Visualisation tools developed by the practitioners of PRA (participatory rural appraisal) are of particular importance and can provide a structure for the process. These include maps, calendars, matrices, rivers, trees and other diagrams. However, many other participatory methods and processes are also used, including theatre, role-play, song, dance, video and photography. New techniques are constantly being innovated.
The group or facilitator will decide which tool is appropriate at any given time - and will adapt it accordingly. The tools provide initial structure to a Reflect process, to encourage discussion and so that people can develop their own learning materials, basing their analysis on the systematisation of their own knowledge. This respect for people's own knowledge and experience is a powerful foundation for the Reflect approach to learning - one which builds on what people know rather than focusing on what they do not know. The idea of using participatory methodologies to ensure that people's voices are heard equally, within a structured learning process and to analyse power dynamics, is integral to Reflect.

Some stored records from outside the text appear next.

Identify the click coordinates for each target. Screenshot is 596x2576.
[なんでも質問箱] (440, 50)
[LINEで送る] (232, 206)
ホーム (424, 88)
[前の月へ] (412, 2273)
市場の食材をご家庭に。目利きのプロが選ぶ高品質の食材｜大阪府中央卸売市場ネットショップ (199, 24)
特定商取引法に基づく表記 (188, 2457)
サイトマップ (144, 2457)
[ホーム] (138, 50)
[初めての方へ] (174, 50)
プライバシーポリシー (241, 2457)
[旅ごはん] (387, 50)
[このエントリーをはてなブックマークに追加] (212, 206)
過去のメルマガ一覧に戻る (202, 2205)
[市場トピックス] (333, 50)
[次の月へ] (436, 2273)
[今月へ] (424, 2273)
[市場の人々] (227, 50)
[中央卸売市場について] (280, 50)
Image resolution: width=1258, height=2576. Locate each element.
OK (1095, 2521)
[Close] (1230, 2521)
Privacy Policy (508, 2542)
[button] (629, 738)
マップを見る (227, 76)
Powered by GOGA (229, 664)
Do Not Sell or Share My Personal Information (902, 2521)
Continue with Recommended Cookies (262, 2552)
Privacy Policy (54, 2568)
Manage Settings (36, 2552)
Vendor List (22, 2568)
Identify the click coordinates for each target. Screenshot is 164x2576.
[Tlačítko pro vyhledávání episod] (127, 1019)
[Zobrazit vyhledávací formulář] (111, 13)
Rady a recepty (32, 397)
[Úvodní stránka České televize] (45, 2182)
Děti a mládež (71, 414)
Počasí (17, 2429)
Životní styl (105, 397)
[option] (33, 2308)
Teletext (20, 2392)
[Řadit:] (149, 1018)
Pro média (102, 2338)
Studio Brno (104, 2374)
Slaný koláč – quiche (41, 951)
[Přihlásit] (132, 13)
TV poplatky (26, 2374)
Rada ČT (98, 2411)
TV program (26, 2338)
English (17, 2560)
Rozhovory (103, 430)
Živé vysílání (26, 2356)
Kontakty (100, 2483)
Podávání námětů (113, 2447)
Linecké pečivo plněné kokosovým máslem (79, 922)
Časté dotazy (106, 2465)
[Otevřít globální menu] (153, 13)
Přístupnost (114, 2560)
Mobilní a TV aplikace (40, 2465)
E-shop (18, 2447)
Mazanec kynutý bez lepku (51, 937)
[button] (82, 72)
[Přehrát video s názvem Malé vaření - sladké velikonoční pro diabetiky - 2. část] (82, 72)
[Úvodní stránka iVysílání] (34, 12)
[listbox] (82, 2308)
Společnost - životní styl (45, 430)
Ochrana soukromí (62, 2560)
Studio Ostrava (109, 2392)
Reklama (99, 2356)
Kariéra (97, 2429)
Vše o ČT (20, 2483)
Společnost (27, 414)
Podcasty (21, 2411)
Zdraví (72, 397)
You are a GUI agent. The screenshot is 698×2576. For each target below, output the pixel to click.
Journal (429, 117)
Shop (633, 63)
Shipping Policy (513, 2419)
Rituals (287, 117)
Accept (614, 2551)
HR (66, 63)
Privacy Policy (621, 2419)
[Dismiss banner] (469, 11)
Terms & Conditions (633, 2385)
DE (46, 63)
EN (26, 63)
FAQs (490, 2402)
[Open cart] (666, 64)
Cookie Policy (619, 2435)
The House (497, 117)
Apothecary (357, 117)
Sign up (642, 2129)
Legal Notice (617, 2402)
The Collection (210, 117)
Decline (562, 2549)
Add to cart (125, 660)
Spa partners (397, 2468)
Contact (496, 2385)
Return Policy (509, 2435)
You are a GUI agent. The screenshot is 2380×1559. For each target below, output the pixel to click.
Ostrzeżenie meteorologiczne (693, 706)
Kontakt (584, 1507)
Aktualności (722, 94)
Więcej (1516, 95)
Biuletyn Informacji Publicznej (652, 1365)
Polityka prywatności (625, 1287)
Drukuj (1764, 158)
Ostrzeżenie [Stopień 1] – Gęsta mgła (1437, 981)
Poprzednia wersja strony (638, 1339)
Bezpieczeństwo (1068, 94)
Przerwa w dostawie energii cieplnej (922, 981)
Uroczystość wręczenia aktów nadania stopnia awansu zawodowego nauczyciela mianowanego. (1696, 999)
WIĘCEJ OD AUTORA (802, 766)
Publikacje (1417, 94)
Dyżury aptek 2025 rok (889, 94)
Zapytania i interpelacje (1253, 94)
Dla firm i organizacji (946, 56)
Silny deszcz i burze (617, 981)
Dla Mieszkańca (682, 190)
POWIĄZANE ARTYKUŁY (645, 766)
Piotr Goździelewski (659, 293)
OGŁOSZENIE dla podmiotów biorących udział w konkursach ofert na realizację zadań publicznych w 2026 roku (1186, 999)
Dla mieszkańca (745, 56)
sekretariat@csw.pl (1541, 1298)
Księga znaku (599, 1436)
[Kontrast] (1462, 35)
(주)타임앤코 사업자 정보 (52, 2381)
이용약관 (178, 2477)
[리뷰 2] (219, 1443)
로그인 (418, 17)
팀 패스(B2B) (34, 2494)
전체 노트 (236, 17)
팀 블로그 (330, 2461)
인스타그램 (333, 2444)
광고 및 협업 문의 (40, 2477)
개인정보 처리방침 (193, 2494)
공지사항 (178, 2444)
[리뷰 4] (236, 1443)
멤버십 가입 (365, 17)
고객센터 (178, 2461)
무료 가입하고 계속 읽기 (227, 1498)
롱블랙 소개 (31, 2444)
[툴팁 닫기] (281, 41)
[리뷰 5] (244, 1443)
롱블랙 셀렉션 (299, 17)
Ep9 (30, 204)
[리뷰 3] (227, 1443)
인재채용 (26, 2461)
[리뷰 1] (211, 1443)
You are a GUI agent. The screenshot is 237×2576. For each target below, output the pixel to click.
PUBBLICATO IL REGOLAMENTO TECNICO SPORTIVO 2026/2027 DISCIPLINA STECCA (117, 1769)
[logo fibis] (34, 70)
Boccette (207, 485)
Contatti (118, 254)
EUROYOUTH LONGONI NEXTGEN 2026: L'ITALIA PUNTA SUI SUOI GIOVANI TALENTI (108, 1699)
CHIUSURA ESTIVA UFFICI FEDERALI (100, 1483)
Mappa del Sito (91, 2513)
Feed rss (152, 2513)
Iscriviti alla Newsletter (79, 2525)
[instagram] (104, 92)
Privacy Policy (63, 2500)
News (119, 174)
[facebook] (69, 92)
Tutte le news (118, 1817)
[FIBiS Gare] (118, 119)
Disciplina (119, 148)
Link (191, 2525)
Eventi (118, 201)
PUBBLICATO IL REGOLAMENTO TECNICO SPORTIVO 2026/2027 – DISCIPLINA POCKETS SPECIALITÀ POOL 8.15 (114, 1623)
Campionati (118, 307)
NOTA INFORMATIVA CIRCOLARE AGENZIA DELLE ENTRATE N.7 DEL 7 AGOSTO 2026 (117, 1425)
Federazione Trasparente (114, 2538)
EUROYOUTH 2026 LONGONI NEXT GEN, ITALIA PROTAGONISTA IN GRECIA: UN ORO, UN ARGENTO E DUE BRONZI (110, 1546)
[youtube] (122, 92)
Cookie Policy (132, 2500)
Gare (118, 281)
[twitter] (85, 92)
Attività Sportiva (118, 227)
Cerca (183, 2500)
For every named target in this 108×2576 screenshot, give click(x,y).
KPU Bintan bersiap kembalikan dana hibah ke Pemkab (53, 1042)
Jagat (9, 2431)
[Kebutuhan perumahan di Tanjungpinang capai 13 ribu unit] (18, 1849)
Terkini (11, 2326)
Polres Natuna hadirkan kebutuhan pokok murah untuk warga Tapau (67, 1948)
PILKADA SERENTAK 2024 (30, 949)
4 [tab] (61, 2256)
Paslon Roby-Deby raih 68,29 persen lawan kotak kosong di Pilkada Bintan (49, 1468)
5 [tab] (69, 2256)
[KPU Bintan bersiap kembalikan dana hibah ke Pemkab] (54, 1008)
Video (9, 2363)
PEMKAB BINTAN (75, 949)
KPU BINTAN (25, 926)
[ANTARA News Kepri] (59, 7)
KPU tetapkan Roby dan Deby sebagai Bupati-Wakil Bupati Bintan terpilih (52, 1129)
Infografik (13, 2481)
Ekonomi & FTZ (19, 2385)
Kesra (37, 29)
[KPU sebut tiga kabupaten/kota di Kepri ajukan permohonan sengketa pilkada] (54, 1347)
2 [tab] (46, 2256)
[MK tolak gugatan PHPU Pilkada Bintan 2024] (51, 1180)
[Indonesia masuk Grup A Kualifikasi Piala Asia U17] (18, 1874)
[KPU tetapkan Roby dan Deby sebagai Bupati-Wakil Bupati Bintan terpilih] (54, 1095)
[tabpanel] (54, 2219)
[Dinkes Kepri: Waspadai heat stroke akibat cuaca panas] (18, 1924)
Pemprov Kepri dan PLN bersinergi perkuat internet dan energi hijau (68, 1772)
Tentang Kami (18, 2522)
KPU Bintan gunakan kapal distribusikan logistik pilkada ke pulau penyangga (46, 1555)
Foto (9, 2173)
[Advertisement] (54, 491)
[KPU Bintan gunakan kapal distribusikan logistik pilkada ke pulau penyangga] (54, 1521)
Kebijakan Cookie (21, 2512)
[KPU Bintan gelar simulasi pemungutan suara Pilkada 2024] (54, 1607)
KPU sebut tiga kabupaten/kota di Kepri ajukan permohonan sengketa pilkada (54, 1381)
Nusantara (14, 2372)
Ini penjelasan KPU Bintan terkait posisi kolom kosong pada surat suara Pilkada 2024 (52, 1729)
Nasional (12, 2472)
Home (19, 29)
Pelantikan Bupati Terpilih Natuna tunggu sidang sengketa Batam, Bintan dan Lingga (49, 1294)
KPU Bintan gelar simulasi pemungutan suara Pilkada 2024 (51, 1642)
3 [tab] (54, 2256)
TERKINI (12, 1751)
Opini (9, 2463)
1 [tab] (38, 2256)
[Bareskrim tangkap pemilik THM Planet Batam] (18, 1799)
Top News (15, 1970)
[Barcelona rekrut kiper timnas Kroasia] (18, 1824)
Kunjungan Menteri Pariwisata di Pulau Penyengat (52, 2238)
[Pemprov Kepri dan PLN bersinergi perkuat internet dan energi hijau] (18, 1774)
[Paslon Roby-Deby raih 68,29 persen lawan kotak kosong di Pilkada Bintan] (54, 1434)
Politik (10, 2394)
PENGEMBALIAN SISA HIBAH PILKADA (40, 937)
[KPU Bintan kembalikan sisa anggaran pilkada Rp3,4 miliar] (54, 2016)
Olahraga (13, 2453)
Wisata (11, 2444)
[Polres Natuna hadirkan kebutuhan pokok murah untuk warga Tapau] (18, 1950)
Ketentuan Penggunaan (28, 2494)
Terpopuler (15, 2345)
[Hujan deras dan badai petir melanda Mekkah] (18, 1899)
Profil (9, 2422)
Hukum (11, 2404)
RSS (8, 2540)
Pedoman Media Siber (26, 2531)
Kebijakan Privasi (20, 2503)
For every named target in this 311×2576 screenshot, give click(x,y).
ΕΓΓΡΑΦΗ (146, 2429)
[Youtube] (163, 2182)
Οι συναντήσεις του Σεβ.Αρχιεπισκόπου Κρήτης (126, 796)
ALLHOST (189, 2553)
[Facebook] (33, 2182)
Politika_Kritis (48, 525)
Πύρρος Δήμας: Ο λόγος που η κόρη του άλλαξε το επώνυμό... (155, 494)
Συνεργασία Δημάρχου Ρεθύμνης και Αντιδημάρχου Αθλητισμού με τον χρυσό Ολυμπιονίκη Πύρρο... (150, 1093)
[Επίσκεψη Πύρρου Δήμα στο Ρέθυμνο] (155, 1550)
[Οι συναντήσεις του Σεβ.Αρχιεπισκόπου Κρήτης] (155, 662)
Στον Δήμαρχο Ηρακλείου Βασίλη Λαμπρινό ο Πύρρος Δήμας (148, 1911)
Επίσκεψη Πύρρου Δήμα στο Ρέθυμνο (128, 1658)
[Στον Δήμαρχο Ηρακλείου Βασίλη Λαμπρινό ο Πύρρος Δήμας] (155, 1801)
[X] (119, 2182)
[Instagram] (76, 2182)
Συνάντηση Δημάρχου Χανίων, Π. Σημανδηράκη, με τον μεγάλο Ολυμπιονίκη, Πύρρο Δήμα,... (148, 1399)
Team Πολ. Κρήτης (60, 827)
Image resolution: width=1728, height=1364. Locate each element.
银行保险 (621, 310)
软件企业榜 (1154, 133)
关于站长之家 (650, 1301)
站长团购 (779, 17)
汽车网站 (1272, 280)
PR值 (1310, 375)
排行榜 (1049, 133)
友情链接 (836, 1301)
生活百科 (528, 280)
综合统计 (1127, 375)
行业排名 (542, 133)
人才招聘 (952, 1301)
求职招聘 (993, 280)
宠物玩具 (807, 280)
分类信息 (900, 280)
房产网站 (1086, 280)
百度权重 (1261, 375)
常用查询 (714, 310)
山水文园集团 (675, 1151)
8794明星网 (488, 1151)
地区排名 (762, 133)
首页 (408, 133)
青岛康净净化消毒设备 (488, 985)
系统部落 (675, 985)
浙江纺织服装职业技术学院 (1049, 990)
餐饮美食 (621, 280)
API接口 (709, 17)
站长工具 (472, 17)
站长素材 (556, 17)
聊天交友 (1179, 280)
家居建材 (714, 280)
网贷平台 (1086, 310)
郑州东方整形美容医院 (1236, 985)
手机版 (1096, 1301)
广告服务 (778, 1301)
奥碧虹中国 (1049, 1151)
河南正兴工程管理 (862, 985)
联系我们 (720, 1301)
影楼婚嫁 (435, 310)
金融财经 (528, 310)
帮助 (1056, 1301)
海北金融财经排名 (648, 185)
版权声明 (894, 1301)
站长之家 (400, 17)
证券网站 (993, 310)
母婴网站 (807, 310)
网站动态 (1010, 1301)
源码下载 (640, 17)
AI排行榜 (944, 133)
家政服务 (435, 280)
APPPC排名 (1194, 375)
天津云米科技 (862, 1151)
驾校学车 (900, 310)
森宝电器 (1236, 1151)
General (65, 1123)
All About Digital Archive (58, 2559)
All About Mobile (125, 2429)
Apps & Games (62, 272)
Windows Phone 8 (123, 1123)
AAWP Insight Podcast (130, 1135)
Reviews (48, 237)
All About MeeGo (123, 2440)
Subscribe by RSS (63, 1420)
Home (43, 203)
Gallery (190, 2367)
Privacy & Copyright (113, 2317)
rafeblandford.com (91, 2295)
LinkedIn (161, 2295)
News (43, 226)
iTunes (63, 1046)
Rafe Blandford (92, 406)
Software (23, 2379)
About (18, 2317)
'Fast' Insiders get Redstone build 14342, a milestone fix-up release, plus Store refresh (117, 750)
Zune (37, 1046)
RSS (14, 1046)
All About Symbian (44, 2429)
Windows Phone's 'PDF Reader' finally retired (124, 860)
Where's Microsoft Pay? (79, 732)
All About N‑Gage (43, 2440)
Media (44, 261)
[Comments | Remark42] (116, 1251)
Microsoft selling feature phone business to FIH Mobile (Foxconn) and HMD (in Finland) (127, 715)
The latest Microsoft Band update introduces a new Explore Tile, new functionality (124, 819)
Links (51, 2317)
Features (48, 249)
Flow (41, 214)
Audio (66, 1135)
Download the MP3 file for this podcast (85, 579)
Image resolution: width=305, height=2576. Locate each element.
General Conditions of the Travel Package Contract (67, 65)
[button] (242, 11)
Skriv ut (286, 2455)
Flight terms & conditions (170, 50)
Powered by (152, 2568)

The big challenge is in how we use participatory methodologies - not in the fact that we use them. They must be seen as a catalyst rather than a substitute for debate and the tools should never become an end in themselves. If power relations are ignored there is the danger that they will be used in manipulative, extractive, inequitable and damaging ways. Reflect practitioners recognise that unless we are sensitive to power we will never be able to use such methods for a truly empowering, rights based approach, "Only with a deep awareness of power at all times and at all levels can we use participatory processes effectively." Respecting people knowledge and experience as a starting point is of fundamental importance - but it is important not to romanticise this and restrict people to a local level analysis. Participatory methodologies should be used as a means to link micro to macro analysis.